Ese criterio de pueblo-nación no puede, sin embargo, ser asumido por ninguna teoría política moderna. La razón es que la política actúa siempre sobre un campo divisible poblado de conflictos y antagonismos. Sin divisibilidad no hay política. Por lo mismo, el pueblo en política es, y debe ser –a diferencia del pueblo-nación- un pueblo dividido. Usando un ejemplo extremo se puede decir que el pueblo de los fascistas no puede ser el mismo que el pueblo de los demócratas, ni al revés tampoco.
En términos no políticos, el pueblo político al ser confundido con los conceptos de nacionalidad, ciudadanía, etnia e incluso raza, opera en el imaginario colectivo como un pueblo fundador, es decir, como un pueblo histórico. En cambio, desde la perspectiva del pensamiento político, el pueblo histórico no existe como tal y en su lugar aparece un pueblo en su historia, historia que al ser historia va mutando de modo incesante. Podríamos decir, por lo tanto, que el pueblo no-político es un pueblo estático y el pueblo político es un pueblo activo, en constante transformación. En breve: “un pueblo que se hace pueblo”.
La noción de un pueblo que se hace puede ser ejemplificada a partir de un estudio realizado por Sigmund Freud relativo al momento de fundación del pueblo judío durante el largo periodo del Éxodo. En los tres ensayos contenidos en su última obra “Moisés y la religión monoteísta” (1934-1938) – dejando de lado especulaciones relativas a la nacionalidad de Moisés, según Freud un noble egipcio peteneciente a la corte del faraón monoteísta Akenaton, derrocado por el “partido politeísta”– la idea freudiana es que no fue el pueblo judío el que realizó el “éxodo” sino el “éxodo” hizo posible al pueblo judío.

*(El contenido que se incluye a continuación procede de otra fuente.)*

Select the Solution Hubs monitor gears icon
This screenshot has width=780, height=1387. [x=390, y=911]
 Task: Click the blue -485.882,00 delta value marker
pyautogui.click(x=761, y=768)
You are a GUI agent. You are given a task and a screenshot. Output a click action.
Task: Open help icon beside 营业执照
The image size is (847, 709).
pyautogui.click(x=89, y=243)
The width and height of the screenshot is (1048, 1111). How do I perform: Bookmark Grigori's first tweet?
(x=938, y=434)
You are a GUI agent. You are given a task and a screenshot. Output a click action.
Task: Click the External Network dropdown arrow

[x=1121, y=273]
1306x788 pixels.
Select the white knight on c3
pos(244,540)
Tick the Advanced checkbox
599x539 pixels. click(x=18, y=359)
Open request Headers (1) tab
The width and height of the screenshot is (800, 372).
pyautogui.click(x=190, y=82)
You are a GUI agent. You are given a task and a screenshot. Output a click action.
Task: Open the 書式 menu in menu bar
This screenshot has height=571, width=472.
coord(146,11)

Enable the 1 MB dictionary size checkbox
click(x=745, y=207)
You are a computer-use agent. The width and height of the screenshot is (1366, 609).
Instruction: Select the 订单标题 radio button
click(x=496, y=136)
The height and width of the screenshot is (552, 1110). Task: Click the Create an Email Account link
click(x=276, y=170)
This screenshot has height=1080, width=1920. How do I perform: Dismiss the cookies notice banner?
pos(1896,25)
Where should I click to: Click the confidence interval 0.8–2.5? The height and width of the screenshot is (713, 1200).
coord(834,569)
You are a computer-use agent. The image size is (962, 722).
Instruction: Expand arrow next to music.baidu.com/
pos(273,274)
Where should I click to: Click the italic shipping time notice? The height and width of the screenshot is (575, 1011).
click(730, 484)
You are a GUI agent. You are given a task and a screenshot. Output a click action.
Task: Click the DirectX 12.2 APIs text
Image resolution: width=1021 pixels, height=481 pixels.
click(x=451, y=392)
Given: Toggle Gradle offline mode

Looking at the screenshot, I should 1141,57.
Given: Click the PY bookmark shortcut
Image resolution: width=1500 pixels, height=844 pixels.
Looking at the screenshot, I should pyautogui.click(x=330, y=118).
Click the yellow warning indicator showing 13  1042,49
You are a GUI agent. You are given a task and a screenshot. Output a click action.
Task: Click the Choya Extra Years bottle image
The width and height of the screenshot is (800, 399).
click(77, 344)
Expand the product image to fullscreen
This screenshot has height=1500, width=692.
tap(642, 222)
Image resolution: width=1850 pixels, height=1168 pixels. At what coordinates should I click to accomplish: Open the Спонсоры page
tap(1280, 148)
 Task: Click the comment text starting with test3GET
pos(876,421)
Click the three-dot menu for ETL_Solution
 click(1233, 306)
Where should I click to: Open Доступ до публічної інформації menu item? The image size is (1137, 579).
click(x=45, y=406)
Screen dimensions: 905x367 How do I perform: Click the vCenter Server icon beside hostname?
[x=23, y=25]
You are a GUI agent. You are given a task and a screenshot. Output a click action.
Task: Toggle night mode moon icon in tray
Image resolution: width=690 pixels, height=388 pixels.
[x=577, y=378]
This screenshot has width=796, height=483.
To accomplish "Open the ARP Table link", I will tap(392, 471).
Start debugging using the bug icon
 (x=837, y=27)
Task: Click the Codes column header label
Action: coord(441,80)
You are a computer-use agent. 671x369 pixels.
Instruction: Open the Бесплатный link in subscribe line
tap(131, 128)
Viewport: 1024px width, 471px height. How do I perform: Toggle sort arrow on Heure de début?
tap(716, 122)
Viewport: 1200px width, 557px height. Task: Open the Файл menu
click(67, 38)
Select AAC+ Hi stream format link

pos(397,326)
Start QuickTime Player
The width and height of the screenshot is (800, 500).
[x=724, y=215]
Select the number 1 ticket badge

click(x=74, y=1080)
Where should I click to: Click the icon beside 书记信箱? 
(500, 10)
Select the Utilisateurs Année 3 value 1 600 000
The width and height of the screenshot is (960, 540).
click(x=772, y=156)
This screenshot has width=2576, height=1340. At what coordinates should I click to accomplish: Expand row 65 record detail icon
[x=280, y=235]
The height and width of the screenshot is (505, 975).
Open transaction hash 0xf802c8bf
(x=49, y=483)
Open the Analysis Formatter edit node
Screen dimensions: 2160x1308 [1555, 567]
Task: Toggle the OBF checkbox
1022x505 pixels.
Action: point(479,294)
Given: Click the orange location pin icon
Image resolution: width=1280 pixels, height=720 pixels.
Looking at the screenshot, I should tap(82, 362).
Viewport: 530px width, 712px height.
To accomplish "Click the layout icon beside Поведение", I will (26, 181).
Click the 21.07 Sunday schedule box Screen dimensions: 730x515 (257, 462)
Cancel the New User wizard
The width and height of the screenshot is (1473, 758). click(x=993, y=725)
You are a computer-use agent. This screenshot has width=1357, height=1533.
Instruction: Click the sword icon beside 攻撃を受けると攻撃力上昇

Tesis que encuentra ciertos fundamentos en la propia narración bíblica. Pues a través del largo viaje, los emigrantes pre-judíos fueron creando reglamentos (mandamientos), estructuras, jerarquías e instituciones que le permitieron constituirse como pueblo antes de ser nación.
En cierto sentido –eso no lo dice Freud pero es deducible de sus sugestivos ensayos- antes de que el pueblo judío fuera un pueblo religioso fue un pueblo político y como tal fue constituido a partir de múltiples y violentas luchas de poder las que adquirían –no podía ser de otro modo- un formato religioso (idolatría vs. monoteísmo, por ejemplo). El concepto de pueblo religioso es, por lo tanto, una variante del concepto de pueblo histórico (o pueblo fundacional).
Benedicto XVl, como es sabido, propuso, en analogía al pueblo judío, hablar del “pueblo cristiano”. Pero en cualquiera de los dos casos el pueblo religioso no puede ser un pueblo político. La razón es obvia: en un pueblo político caben los miembros de todas las religiones y confesiones habidas y por haber.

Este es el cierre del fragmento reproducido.